Ion trap collisional activation of the (M + 2H)2+ - (M + 17H)17+ ions of human hemoglobin beta-chain.

The parent ions of human hemoglobin beta-chain ranging in charge from 2+ to 17+ have been subjected to ion trap collisional activation. The highest charge-state ions (17+ to 13+) yielded series of products arising from dissociation of adjacent residues. The intermediate charge-state ions (12+ to 5+) tended to fragment preferentially at the N-terminal sides of proline residues and the C-terminal sides of acidic residues. Many, but not all, of the possible cleavages at proline, aspartic acid, and glutamic acid residues were represented in the spectra. The lowest charge-state ions were difficult to dissociate with high efficiency and yielded spectra with poorly defined product ion signals. This observation is attributed to sequential fragmentations arising from losses of small molecules such as water and/or ammonia. The poor fragmentation efficiency observed for the low charge states is due at least in part to the low trapping wells used to store the ions.
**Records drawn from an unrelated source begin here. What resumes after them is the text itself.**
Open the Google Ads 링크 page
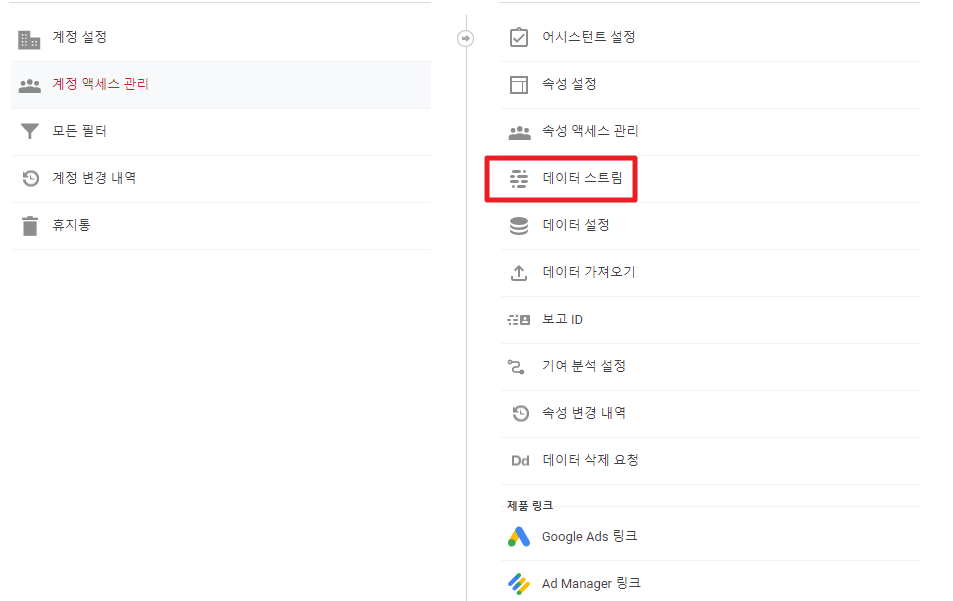 tap(590, 535)
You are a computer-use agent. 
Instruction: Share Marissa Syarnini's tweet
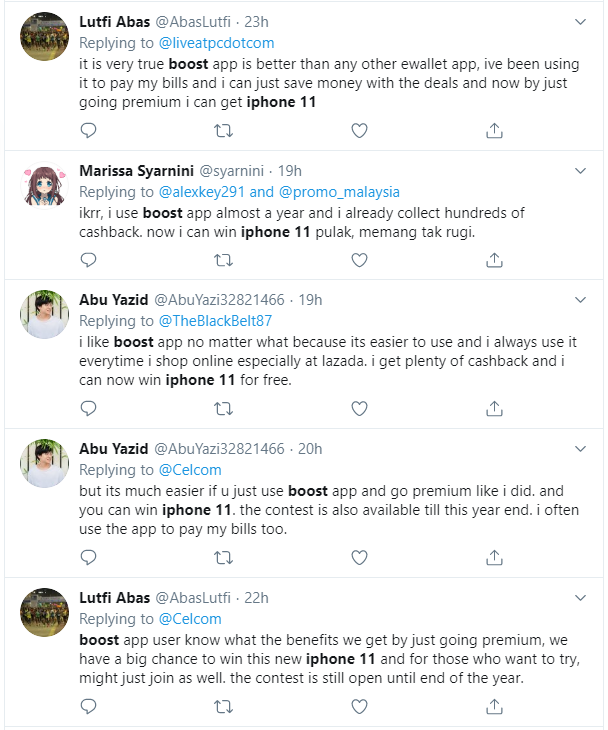pos(494,260)
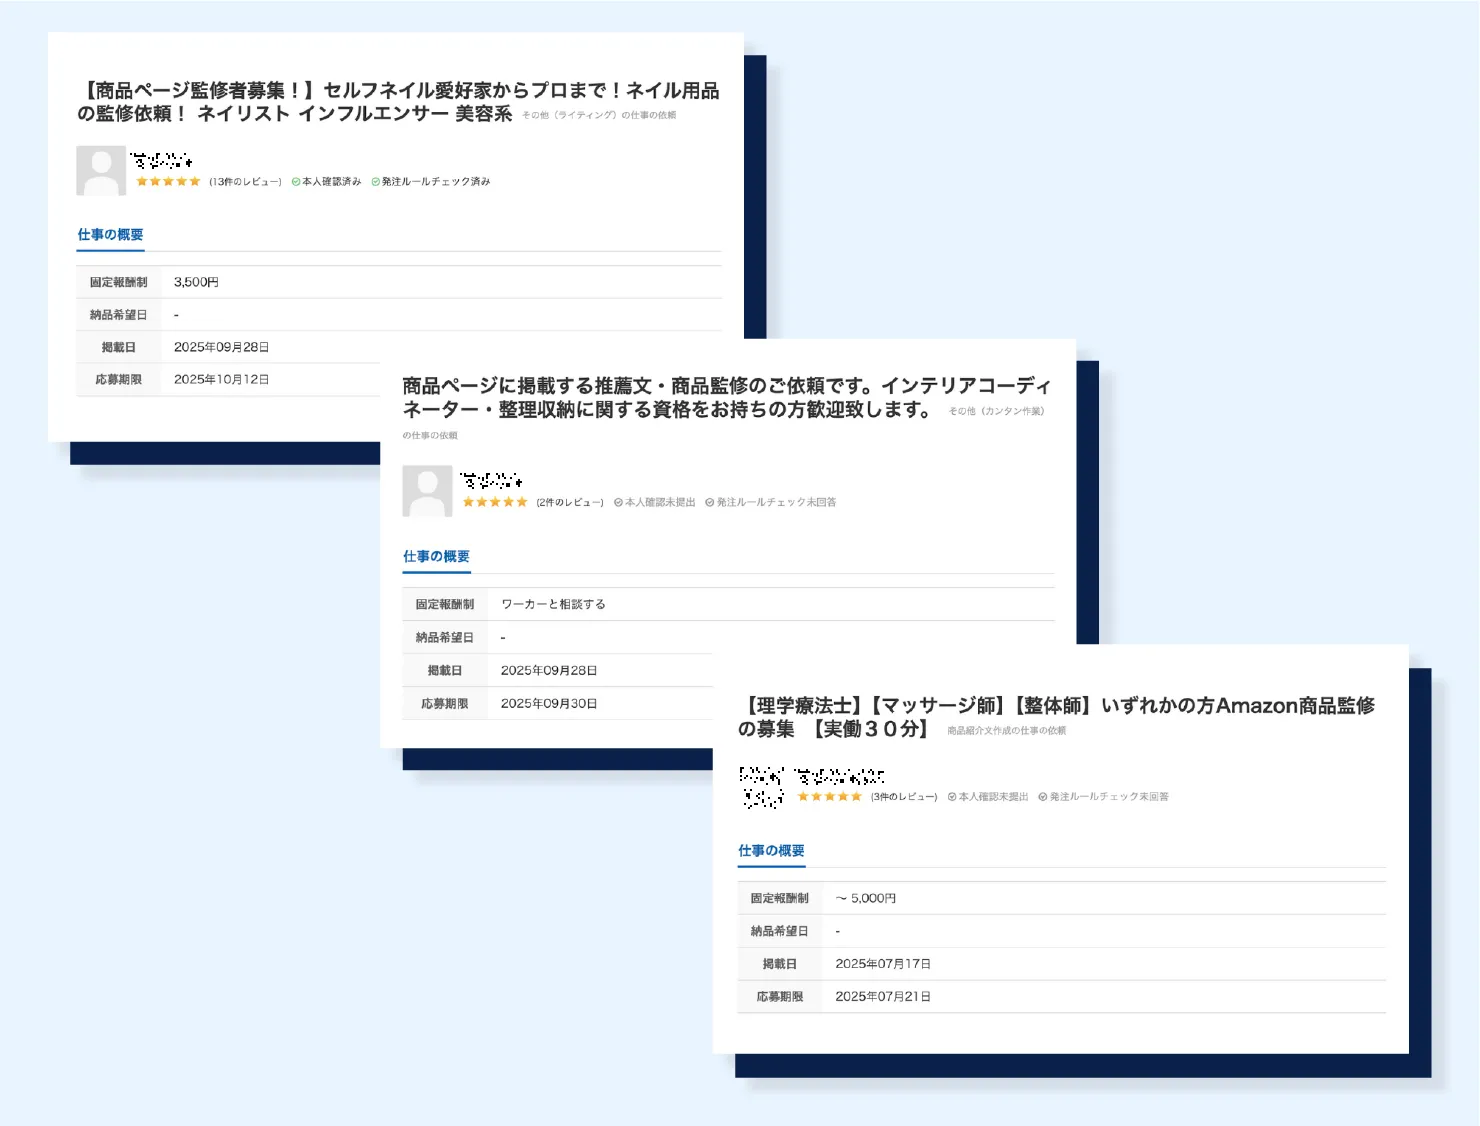Open the 13件のレビュー reviews link
Screen dimensions: 1480x1126
point(245,182)
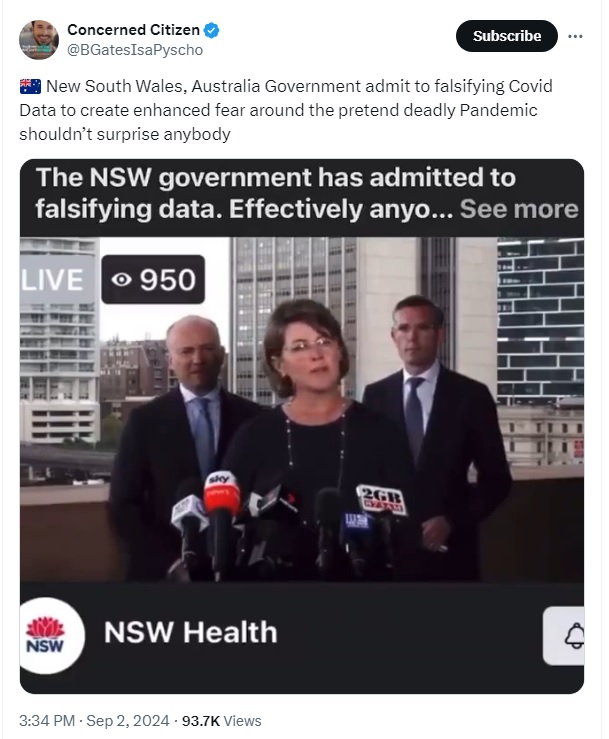Click the Australian flag emoji

(x=30, y=86)
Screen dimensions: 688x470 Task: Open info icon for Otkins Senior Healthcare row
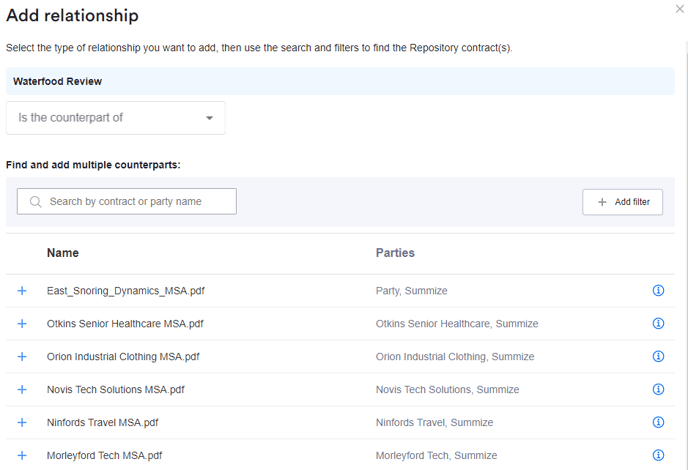658,324
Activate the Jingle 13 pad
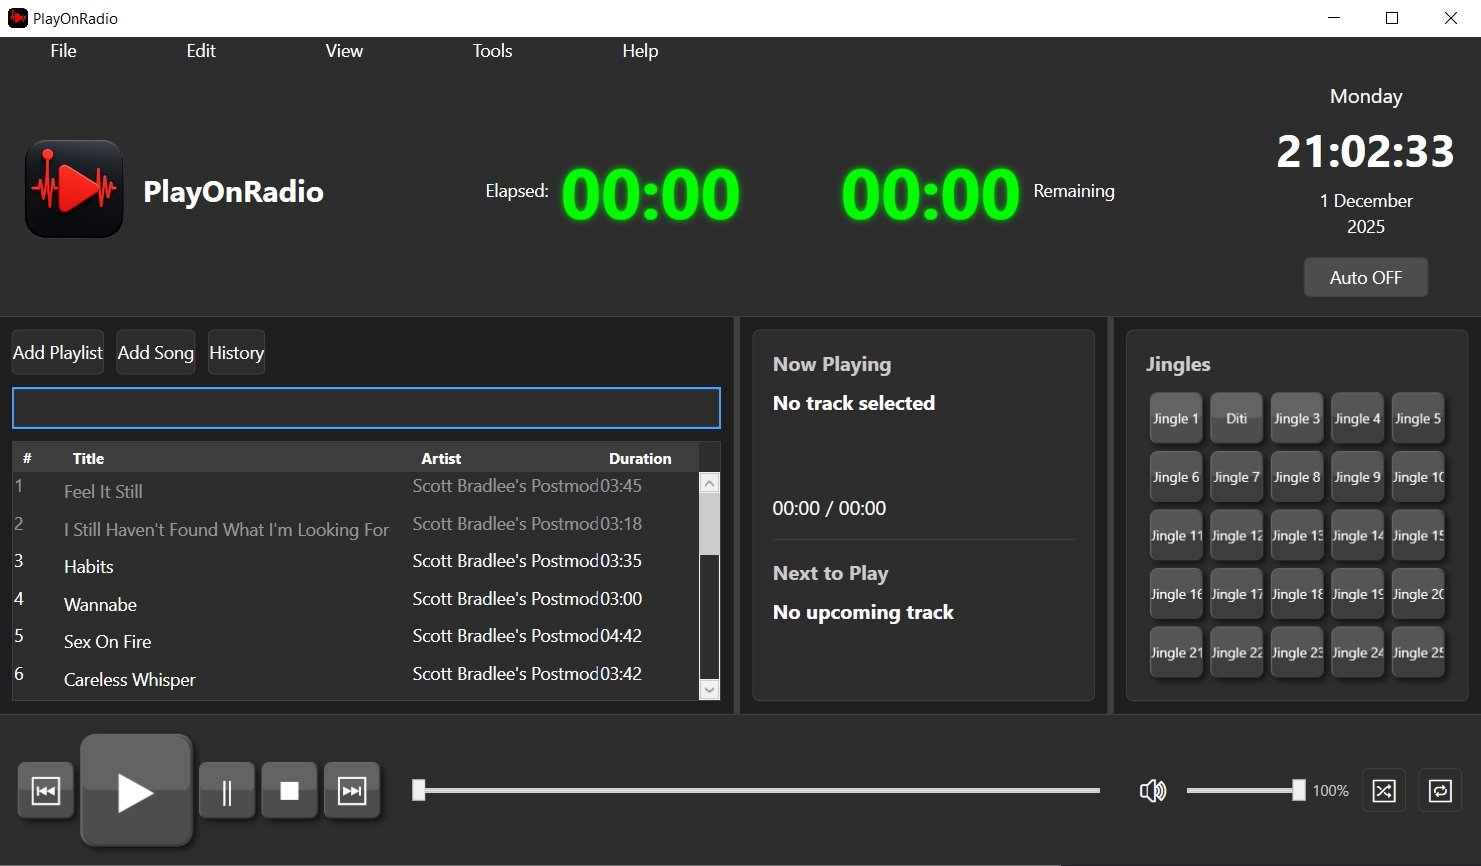Screen dimensions: 1481x866 coord(1296,535)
Higher ion stabilities due to lower Coulombic repulsion and charges being sequestered at highly basic sites may also play an important role. Ion/ion proton-transfer reactions involving protein parent ions allows for the formation of a wide range of parent ion charge states. In addition, the ion/ion proton-transfer reactions involving protein dissociation products simplify interpretation of the product ion spectra.